Psikologi konsumen adalah the study of consumer behavior in a relation environment, dimana pada psikologi konsumen membahas tingkah laku individu sebagai konsumen. Psikologi konsumen merupakan merupakan psikologi ekonomi dalam pengertian mikro. Perilaku konsumen adalah studi mengenai individu, kelompok atau organisasi dan proses-proses yang dilakukan dalam memilih, menentukan, mendapatkan, menggunakan, dan menghentikan pemakaian produk, jasa, pengalaman, atau ide untuk memuaskan kebutuhan serta dampak proses-proses tersebut terhadap konsumen dan masyarakat (Hawkins, Best & Coney, 2001)  Definisi lain dari psikologi konsumen adalah kegiatan bersibuk diri secara luas dimana manusia sebagai konsumen dari barang dan jasa. Sasaran utama dari psikologi konsumen itu adalah perilaku konsumen, misalnya dengan keadaan dan alasannya seseorang tersebut menentukan pilihannya. Karena sasaran utamanya menjelaskan perilaku maka di samping psikologi konsumen juga digunakan istilah perilaku konsumen.
2.1.3 Perilaku Konsumen
          Perilaku konsumen adalah aktivitas seseorang saat mendapatkan, mengkonsumsi, dan membuang barang atau jasa (Blackwell, Miniard, & Engel, 2001). Sedangkan The American Marketing Association mendefinisikan perilaku konsumen sebagai interaksi dinamis dari pengaruh dan kesadaran, perilaku, dan lingkungan dimana manusia melakukan pertukaran aspek hidupnya. Dalam kata lain perilaku konsumen mengikutkan pikiran dan perasaan yang dialami manusia dan aksi yang dilakukan saat proses konsumsi (Peter & Olson, 2005). Perilaku konsumen menitikberatkan pada aktivitas yang berhubungan dengan konsumsi dari individu. Perilaku konsumen berhubungan dengan alasan dan tekanan yang mempengaruhi pemilihan, pembelian, penggunaan, dan pembuangan barang dan jasa yang bertujuan untuk memuaskan kebutuhan dan keinginan pribadi (Hanna & Wozniak, 2001).
2.1.4 Smartphone
Menurut Gary B, Thomas J & Misty E, 2007,smartphone adalah telepon yang bisa dipakai internetan yang biasanya menyediakan fungsi Personal Digital Assistant (PDA), seperti fungsi kalender, buku agenda, buku alamat, kalkulator, dan catatan.Menurut David Wood, Wakil Presiden Eksekutif PT Symbian OS, “Telepon pintar dapat dibedakan dengan telepon genggam biasa dengan dua cara fundamental: bagaimana mereka dibuat dan apa yang mereka bisa lakukan.” Pengertian lainnya memberikan penekanan  berbedaan dari dua faktor ini.
BAB III
Penutup
3.1 Kesimpulan
Dari penelitian yang ada dapat disimpulkan bahwa konsumen memiliki berbagai jenis perilaku yang beragam dalam memilih barang, memakai lalu membuang nya.

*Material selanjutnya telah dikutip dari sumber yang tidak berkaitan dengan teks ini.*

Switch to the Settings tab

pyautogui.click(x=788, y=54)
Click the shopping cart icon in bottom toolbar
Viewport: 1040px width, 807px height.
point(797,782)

Untuk harga konsumen tidak selamanya tertarik dengan harga yang murah karena kualitas ditekankan.
Sedangkan untuk jenis atau merk konsumen lebih memilih smartphone yang sedang tren dan orisinil.
          3.2 Saran

                   Berhati hatilah dalam memilih smartphone karena tidak semua smartphone memiliki spesifikasi yang baik.